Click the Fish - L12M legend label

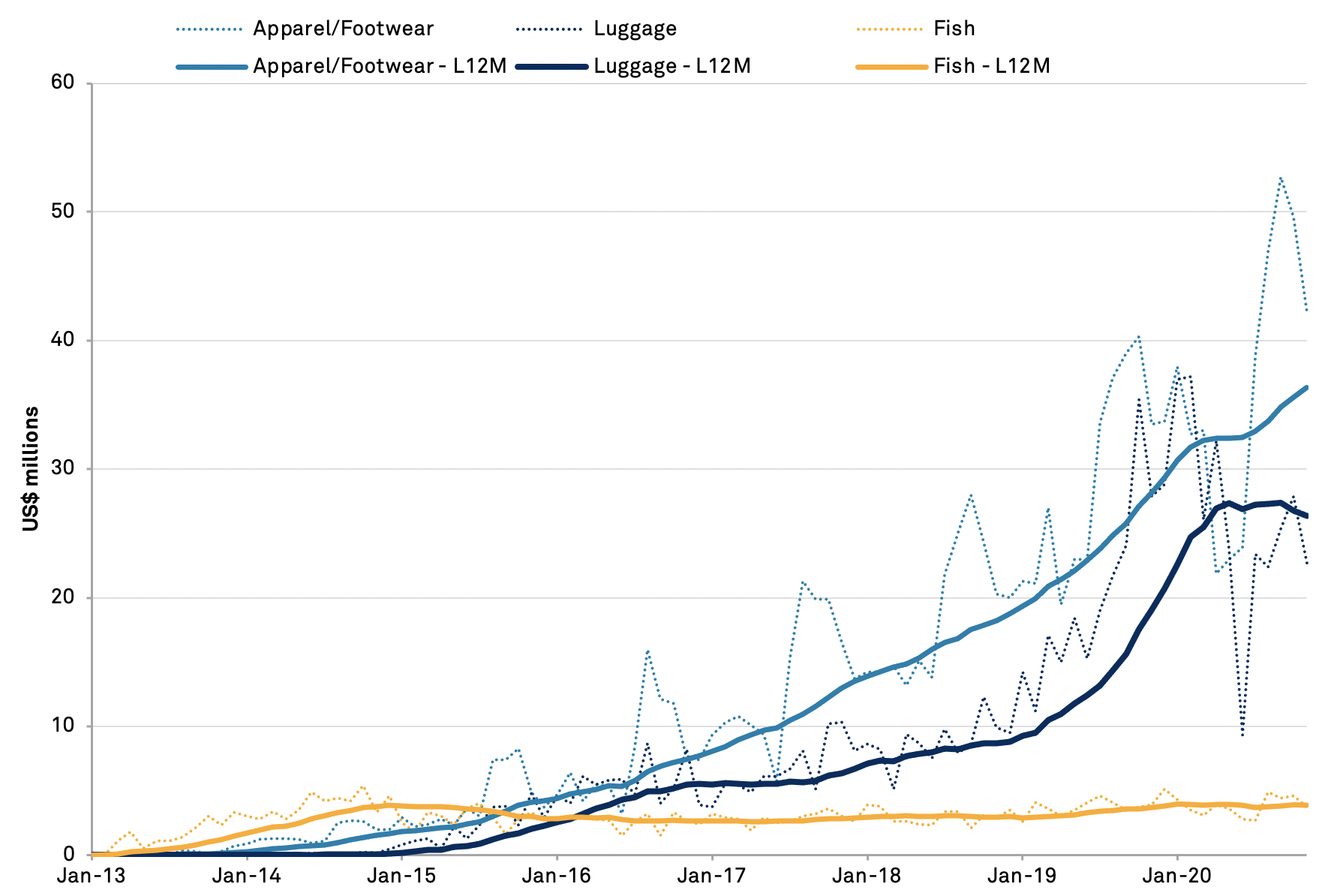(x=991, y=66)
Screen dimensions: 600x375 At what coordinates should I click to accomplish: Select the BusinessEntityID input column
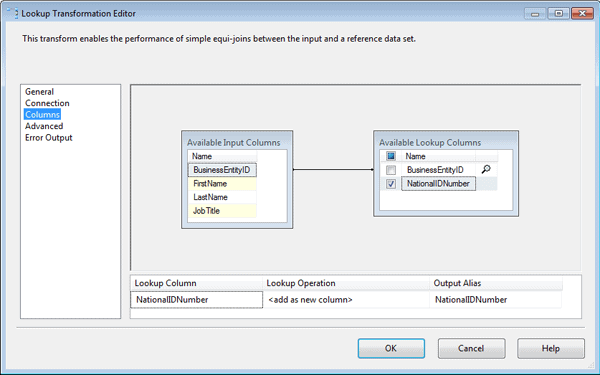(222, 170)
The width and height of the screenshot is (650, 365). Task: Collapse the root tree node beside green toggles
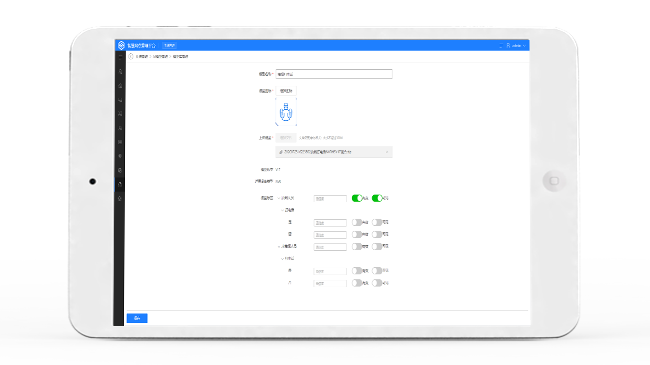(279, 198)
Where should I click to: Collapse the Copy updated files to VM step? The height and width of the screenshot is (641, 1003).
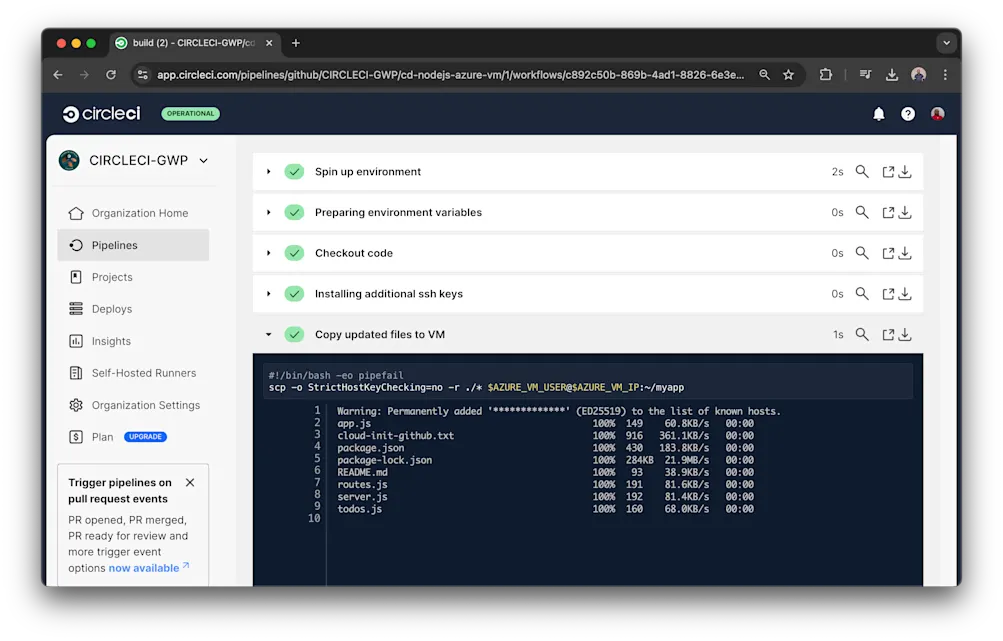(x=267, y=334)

...

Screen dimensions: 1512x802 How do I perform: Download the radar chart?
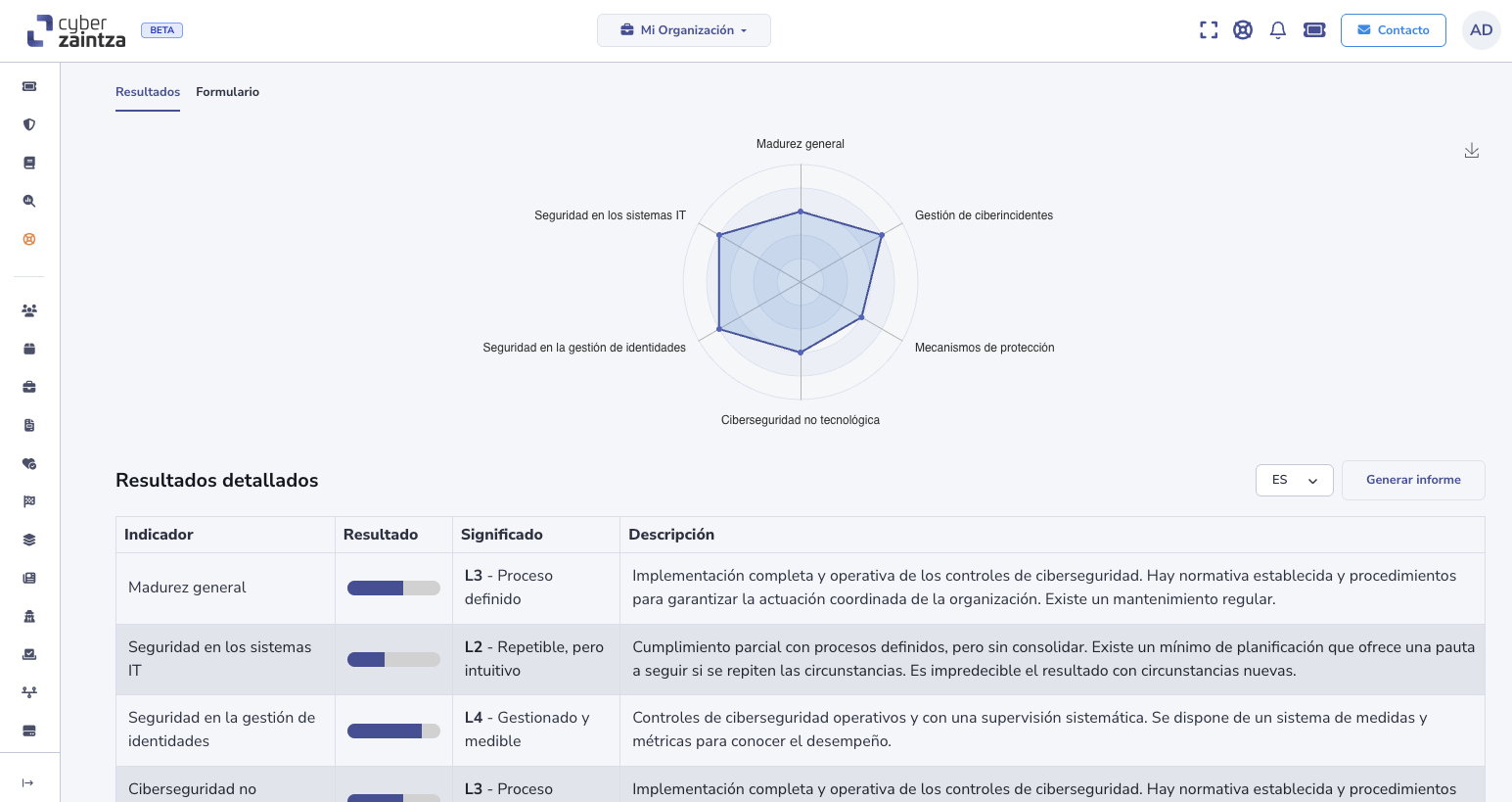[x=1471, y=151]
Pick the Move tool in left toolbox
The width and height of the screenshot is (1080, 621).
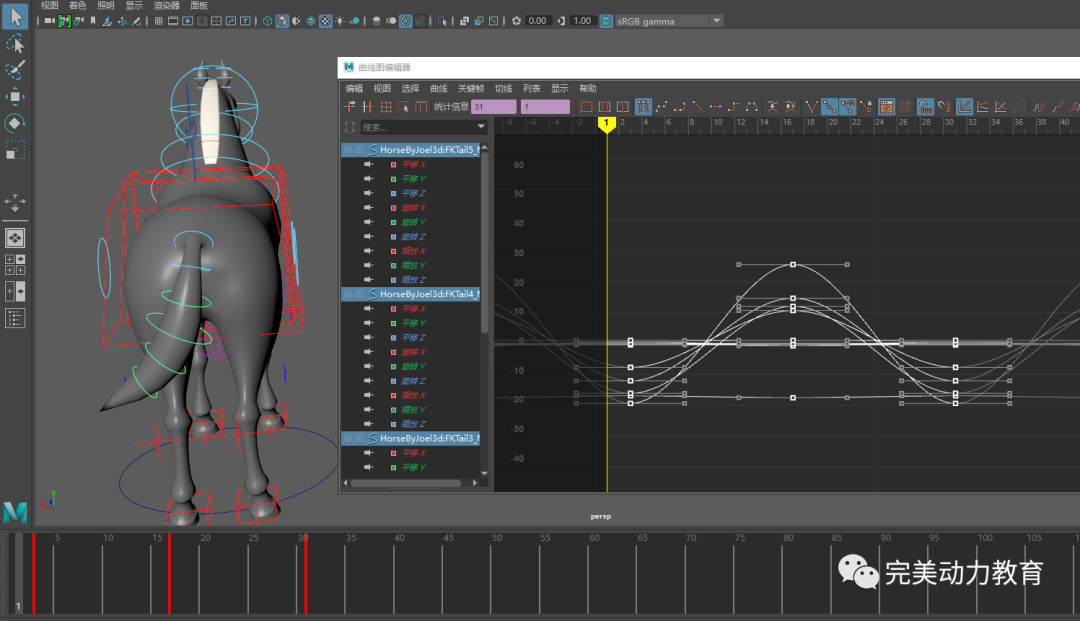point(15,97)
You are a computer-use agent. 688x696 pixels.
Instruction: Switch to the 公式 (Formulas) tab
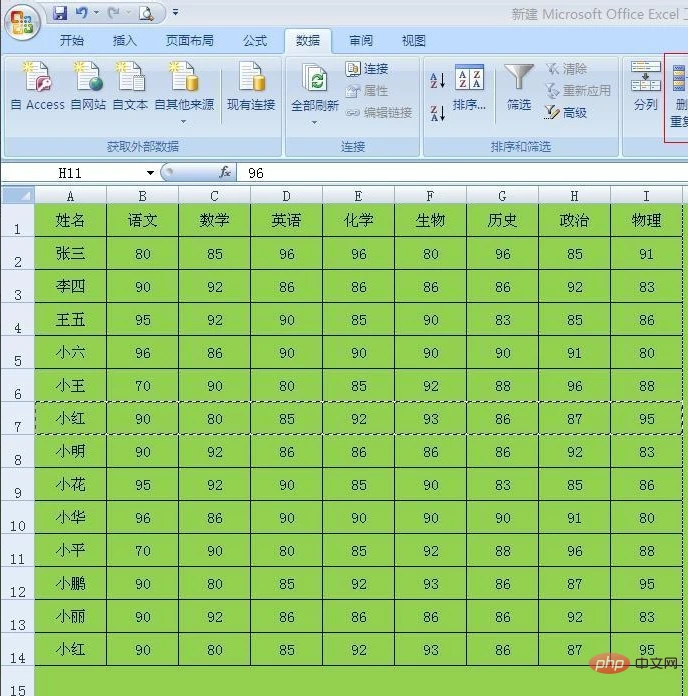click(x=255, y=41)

==

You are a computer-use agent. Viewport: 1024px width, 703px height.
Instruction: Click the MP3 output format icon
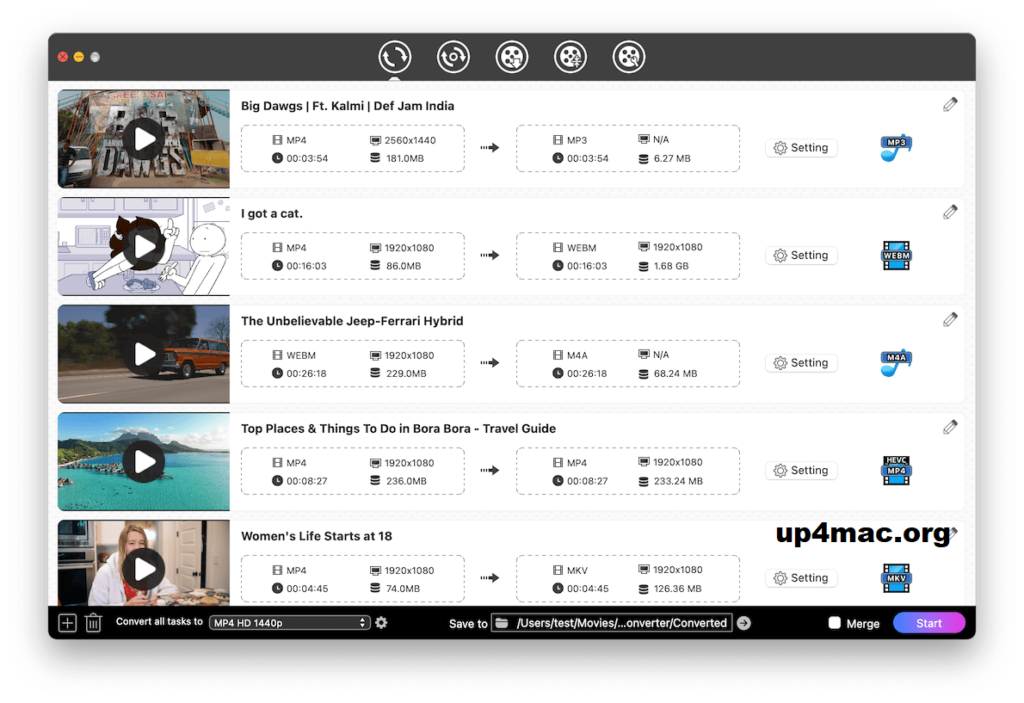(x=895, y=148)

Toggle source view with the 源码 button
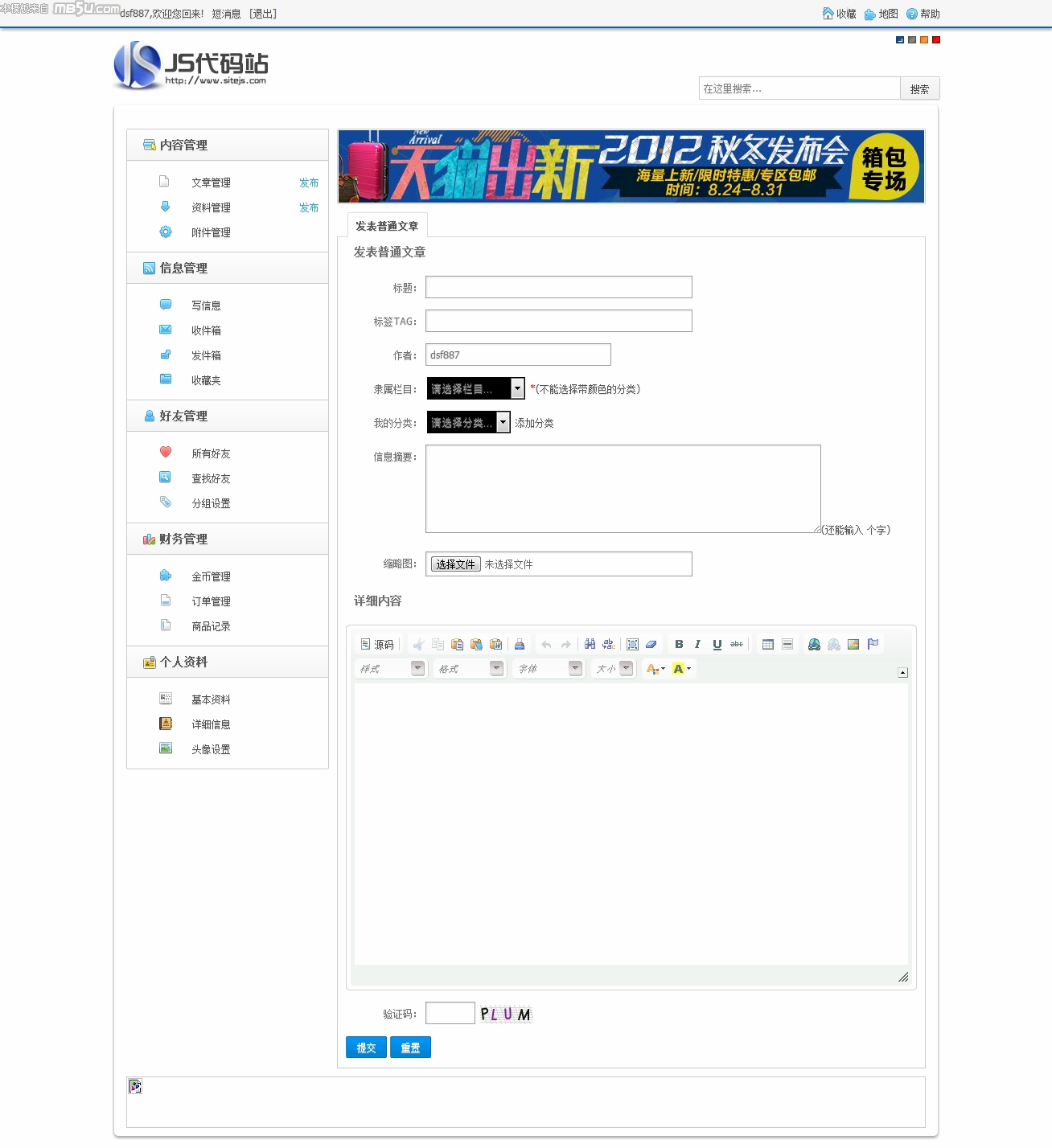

WORK ITEM:
Identify each line of the material where the word "agent" shows up, and copy it.

RESPONSE:
You are a computer-use agent. 688x696 pixels.
You are a computer-use agent. Viewport: 1024px width, 703px height.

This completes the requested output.